Стиль жизни как социокультурное явление все более обособляется от традиционных устоев, заимствуя логику обновления и новизны в пространстве моды. С помощью исследований последней создаются условия для раскрытия сущностных черт стилей жизни, ведь «мода есть репрезентативное зеркало культуры; глядя в это зеркало, мы можем многое рассмотреть и понять в существе отражающейся в нем культурной эпохи» [1, с. 8].
Опираясь на коммуникативное социокультурное пространство в условиях информационного прорыва XX столетия, стиль жизни становится максимально «откликающимся» на актуальные тенденции, демонстрируя отсутствие резистентности к тому, что становится модным. Мода и стиль жизни в современном коммуникативном поле являются взаимосвязанными и творчески генерируемыми процессами, в которых субъектами выступают не только духовная элита, но и обычные потребители. Структура моды отражается в повседневности так же, как ранее в ней проявлялось влияние традиционных устоев и социальных стереотипов. Мода как социальный регулятор в условиях детрадиционализации общества формирует матрицу жизненных стилевых паттернов.
Одна из характеристик стилей жизни современного поколения, «зеркалящая» сущность моды, – это приоритет визуализации в эстетическом опыте, ведь моду «правомерно трактовать как совершенный визуальный язык, своеобразный код или знаково-символическую систему, на котором культура заявляет о себе, себя осознает и себя выражает» [2].
Роль визуальных средств передачи информации начала возрастать с XIX в. с момента открытия фотокамеры. В конце XX столетия произошел мощный рывок в интернет-технологиях и, как следствие, возросло использование персональных компьютеров, планшетов, смартфонов. В связи с распространением портативных интернет-устройств во всем мире и в России в частности с огромной скоростью растет количество пользователей интернета. И если в России, по данным исследовательской аналитической компании GFK, в 2008 г. процент населения, пользующегося интернетом, составил 25,4 %, то в 2015 г. эта цифра увеличилась до 70,4 %, что составляет 84 млн россиян. Основная сфера пользования связана с активностью в социальных сетях и поисковых сайтах.
Возникает культурный цифровой ажиотаж, предоставивший широкие возможности не только для распространения информационных сообщений медиарынков, но и для пользовательского участия в создании новых сообщений. Визуальная коммуникация, являющаяся наиболее эффективной в быстроте усвоения реципиентом, становится основным средством взаимодействия в информационном пространстве.
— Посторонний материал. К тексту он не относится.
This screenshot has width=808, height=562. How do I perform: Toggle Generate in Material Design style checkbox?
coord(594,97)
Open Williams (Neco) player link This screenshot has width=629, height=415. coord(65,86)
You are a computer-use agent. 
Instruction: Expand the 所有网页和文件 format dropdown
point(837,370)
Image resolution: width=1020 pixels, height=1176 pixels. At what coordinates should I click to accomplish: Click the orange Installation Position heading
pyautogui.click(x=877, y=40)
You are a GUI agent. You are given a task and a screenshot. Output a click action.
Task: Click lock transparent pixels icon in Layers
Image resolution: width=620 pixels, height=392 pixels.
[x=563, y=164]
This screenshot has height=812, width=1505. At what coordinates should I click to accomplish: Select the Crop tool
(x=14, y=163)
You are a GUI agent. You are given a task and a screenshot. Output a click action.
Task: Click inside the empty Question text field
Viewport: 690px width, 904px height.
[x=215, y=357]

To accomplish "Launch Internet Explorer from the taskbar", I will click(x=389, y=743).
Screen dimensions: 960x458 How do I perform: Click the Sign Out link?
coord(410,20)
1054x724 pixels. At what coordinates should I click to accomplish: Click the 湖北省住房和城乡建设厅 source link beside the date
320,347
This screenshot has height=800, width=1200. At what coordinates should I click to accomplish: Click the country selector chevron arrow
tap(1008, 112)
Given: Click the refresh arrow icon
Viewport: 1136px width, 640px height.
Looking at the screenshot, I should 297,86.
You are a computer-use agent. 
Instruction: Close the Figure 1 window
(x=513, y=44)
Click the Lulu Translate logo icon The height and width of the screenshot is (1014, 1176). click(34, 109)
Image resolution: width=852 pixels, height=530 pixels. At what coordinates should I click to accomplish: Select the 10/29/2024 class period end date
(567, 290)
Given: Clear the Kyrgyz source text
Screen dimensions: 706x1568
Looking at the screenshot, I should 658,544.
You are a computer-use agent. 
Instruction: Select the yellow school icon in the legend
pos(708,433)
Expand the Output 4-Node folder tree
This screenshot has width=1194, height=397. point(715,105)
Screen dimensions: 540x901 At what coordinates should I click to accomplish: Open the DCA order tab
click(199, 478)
В социальных сетях наблюдается тенденция вытеснения текста изображением. Безусловно, ученые, писатели и журналисты продолжают предлагать на медиарынке монографии, журналы, книги, однако в интернет-пространстве непосредственного взаимодействия людей легко увидеть заметный приоритет визуализации. Популярность сети Instagram говорит о предпочтениях пользователей передавать картинки друг другу в качестве сообщений. В данной социальной сети есть свой язык, состоящий из хэштегов (метка, слово, перед которыми ставится знак «решетка», объединяющие сообщения по общим темам). Хэштег предельно краток, однако, наведя на него курсор, пользователь попадает в избыточное пространство связанных одной идеей изображений.
Совсем недавно блоги были основным проявлением социальных сетей, в которых пользователи могли написать в одном посте тысячи слов. С появлением Facebook и «ВКонтакте» такие посты должны были стать короче. Twitter научил пользователей вписывать всю необходимую информацию в 140 символов, а учитывая вес ссылок и вложений – и того меньше. В настоящее время наблюдается тенденция замены слов картинками, подтверждением чего стала растущая популярность социальных сетей Pinterest и вышеназванной Instagram, работающих преимущественно с фотографиями. Визуальная революция произошла не только в социальных сетях, но также и в маркетинге (если фирма не имеет активный аккаунт в Pinterest или Instagram, то это заметно сокращает конверсию продаж).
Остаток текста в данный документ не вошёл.